REQUIRED WORK - Transcribe the listing below line for line, keeping every character unchanged.

(Listing excerpted from a collection)
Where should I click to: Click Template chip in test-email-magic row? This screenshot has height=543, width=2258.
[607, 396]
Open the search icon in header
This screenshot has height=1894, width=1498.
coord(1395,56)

SOLUTION -
Where should I click to: Click Template chip in test-email-magic row? This screenshot has height=543, width=2258.
[607, 396]
Open the search icon in header
This screenshot has height=1894, width=1498.
coord(1395,56)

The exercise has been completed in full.